The system comprises a handful of components that can be mixed and matched to meet parents’ needs, including a video camera with two-way audio capabilities—or a standalone audio hub, if video monitoring isn’t needed—as well as a connected smartphone app and a sensor-equipped silicone boot. While the camera can provide readings of a room’s temperature, humidity and noise levels, the boot monitors a baby’s own vital signs, including oxygen saturation, pulse rate and body temperature.

The soft, flexible boot comes in three sizes so it can “grow with the baby,” per Masimo. Its embedded sensors can last up to 16 hours per charge and take only two hours to fully recharge.

While the most basic Stork bundle pairs only the video camera and app for a high-tech take on a classic baby monitor—and clocks in at $249—the full “Vitals+” bundle includes the camera, app and boot for $549. The bundles are already available for preorder and are due to begin rolling out next month.
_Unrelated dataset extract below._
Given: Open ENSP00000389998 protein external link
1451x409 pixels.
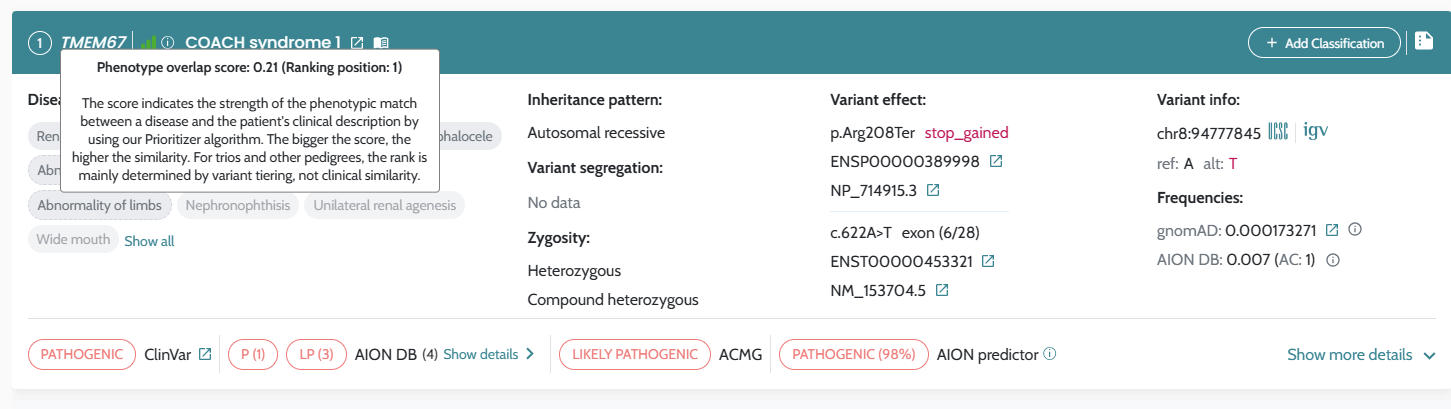Looking at the screenshot, I should (x=996, y=161).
As CEO and founder Joe Kiani noted in the company’s announcement this week about the new arrival, the Stork system shares its name with a project that ultimately led to the launch of Masimo’s now-flagship SET pulse oximetry technology in the late 1990s. Dubbed Project Stork and unveiled in 1992, an early proof-of-concept version of the SET tech was designed specifically to track oxygen saturation in newborns, whose uncontrollable squirming was incompatible with previous pulse oximeters.

“When we set out in 1989 to reinvent pulse oximetry, we named the project ‘Stork’ because our hope was that this technology would help reliably bring healthy babies home to their parents,” Kiani said. “With Stork’s introduction today, we’ve taken our passion for newborn care and our innovative and groundbreaking technologies to craft a solution that we hope will give parents greater insights into their babies and help them live healthier lives.”
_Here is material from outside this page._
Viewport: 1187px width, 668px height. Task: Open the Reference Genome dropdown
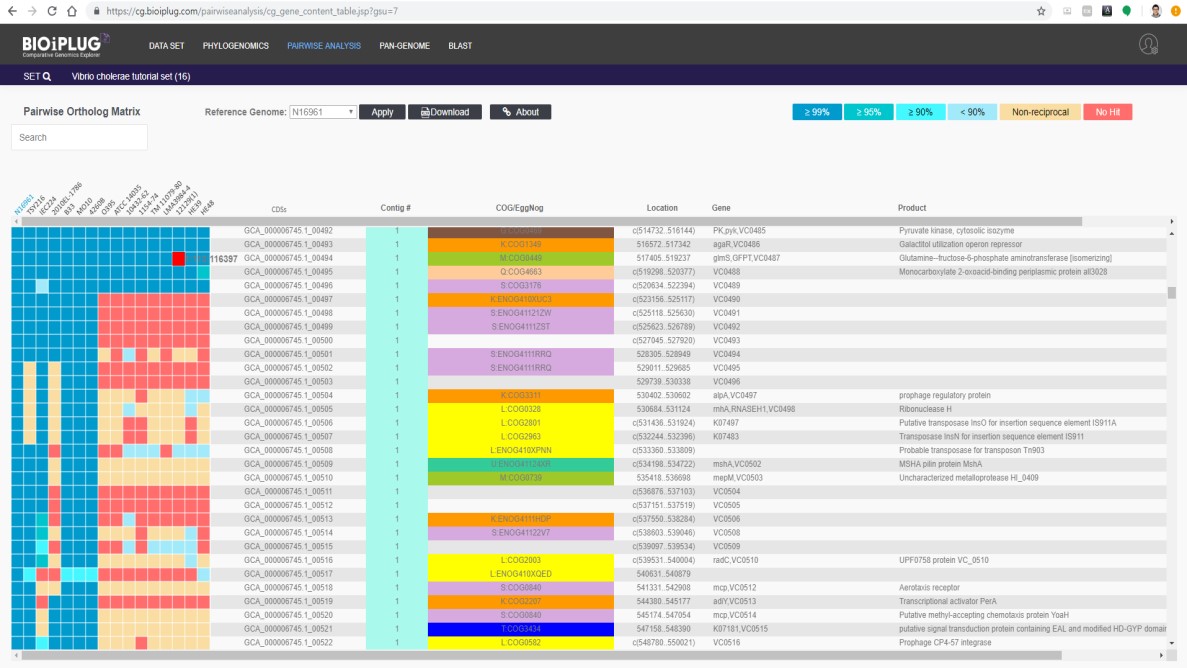[322, 112]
He continued, “Parenting is the hardest thing one loves to do. With Stork, our goal is to improve the parenting experience through a seamless, thoughtful integration of advanced and trusted health technologies that bring real data to parents.”
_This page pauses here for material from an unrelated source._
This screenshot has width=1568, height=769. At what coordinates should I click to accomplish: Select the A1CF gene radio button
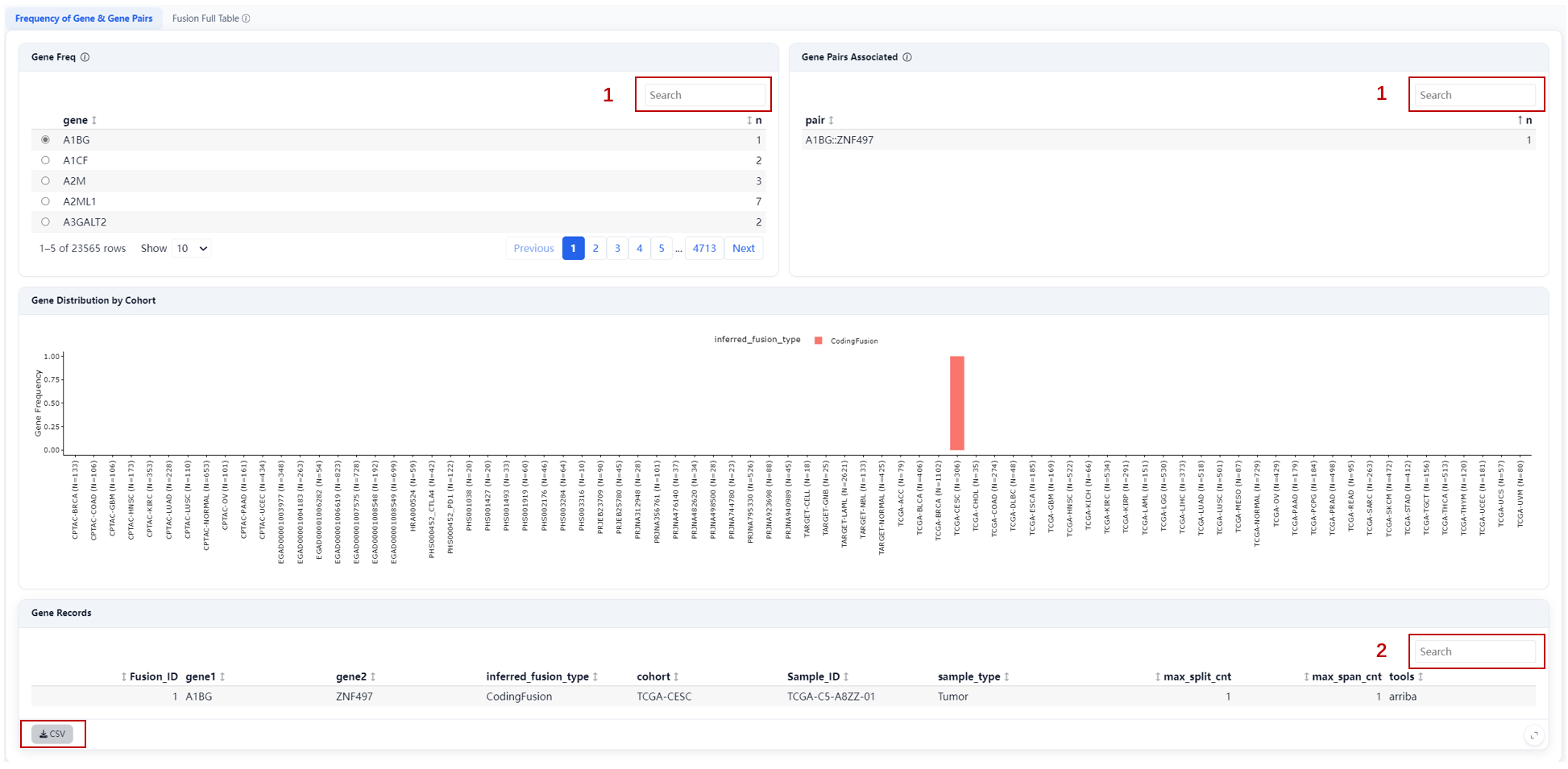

Though the Stork sensors provide parents and caregivers with continuous readings of a baby’s vital signs, and while its app compiles those readings into longer-term trends and averages, the system hasn’t gone through the FDA review process, and Masimo notes on its website that it’s “not intended for use as a medical device or to replace a medical device.” Furthermore, the company warns users not to use the Stork tech “to diagnose, cure, treat, alleviate or prevent any disease or health condition.”

That careful distinction comes nearly two years after the FDA cracked down on a similar system from Owlet. The Smart Sock vital sign monitors were designed to track blood oxygen saturation and pulse rate in children between the ages of 0 and 5. Though Owlet, like Masimo, informed users that its products weren’t medical devices, the FDA took issue with the fact that a connected app would issue alerts if the Smart Sock’s readings left predetermined healthy ranges, therefore suggesting that a baby could potentially be experiencing desaturation or bradycardia—even as Owlet said the system shouldn’t be used to diagnose, treat or prevent any health condition.

The FDA issued a warning letter to Owlet in the fall of 2021—after what the agency described as half a decade of correspondence with the company over the issue. By the end of that year, Owlet had taken the Smart Sock off the market. It was replaced with the simplified Dream Sock, which notifies parents only when vital sign readings leave a baby’s usual baseline, though the company has since submitted for FDA review its software that issues alerts for high or low heart rate and low oxygen levels.